▸ **How to complete this task**
When you reach the line containing "The width and" in the records below, set it down exactly, together with every later line through the end, but not the pictures.
Data for review below:
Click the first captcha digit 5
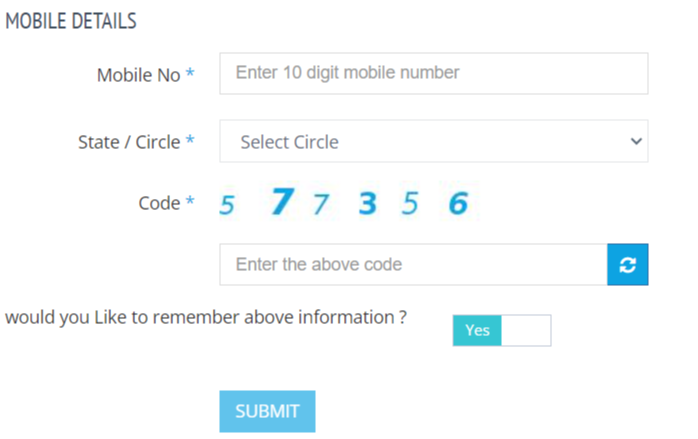 227,205
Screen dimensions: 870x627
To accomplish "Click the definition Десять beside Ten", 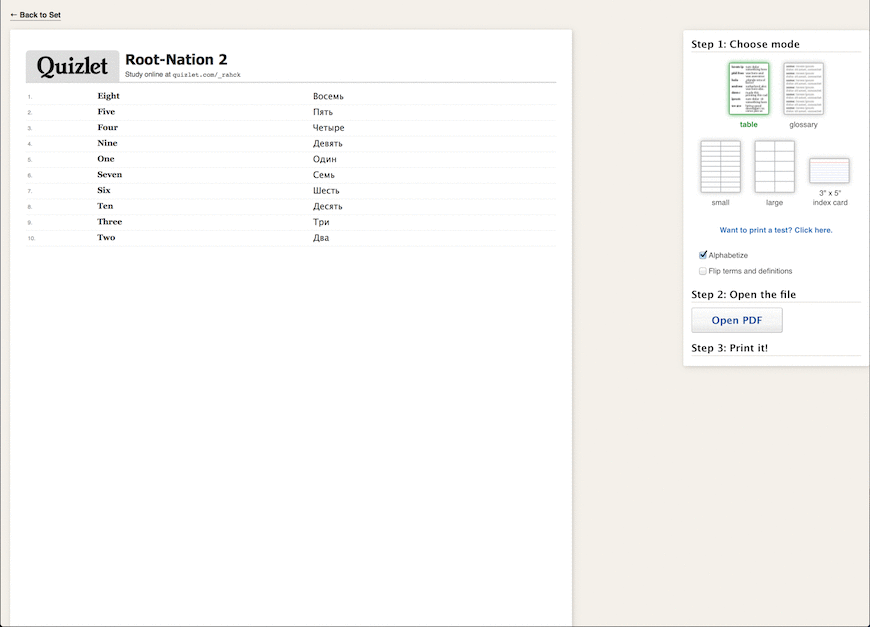I will point(327,206).
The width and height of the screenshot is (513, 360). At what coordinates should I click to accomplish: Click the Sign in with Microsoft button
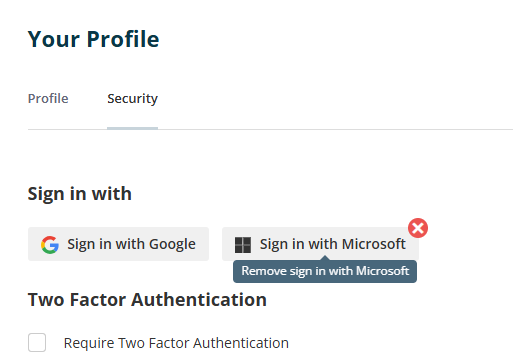click(320, 244)
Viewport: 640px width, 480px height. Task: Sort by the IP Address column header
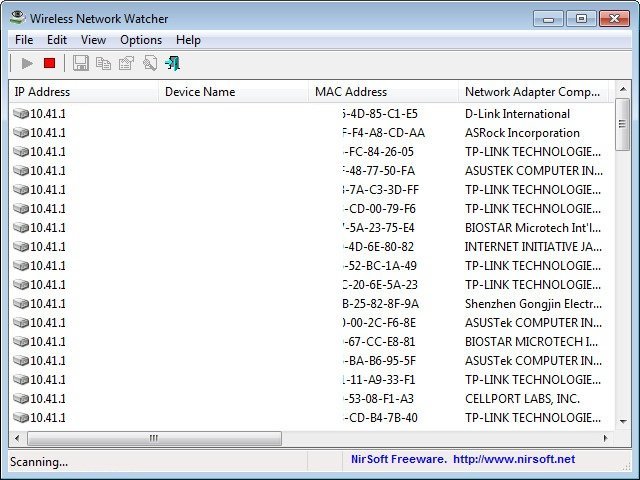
End of Data for review.
▸ **Result for this exercise**
The width and height of the screenshot is (513, 360). At what coordinates should I click to accomplish: Click the Sign in with Microsoft button
click(320, 244)
Viewport: 640px width, 480px height. Task: Sort by the IP Address column header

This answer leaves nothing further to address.